• **Objective**
Can you reproduce every line of the entries below word for word, omitting the pictures?

• **Input records**
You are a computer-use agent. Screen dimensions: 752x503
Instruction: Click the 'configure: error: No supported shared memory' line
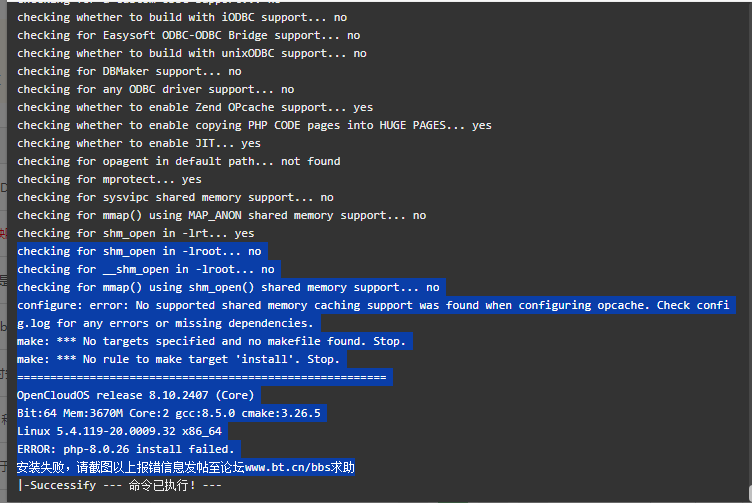pos(373,305)
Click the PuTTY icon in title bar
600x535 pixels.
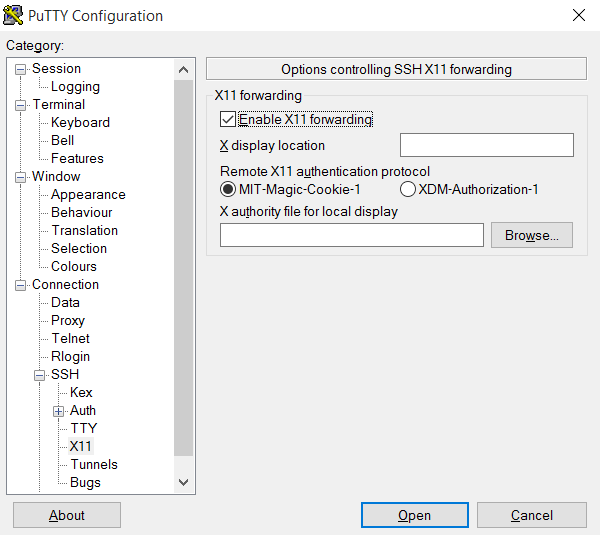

• **Expected answer**
You are a computer-use agent. Screen dimensions: 752x503
Instruction: Click the 'configure: error: No supported shared memory' line
pos(373,305)
Click the PuTTY icon in title bar
600x535 pixels.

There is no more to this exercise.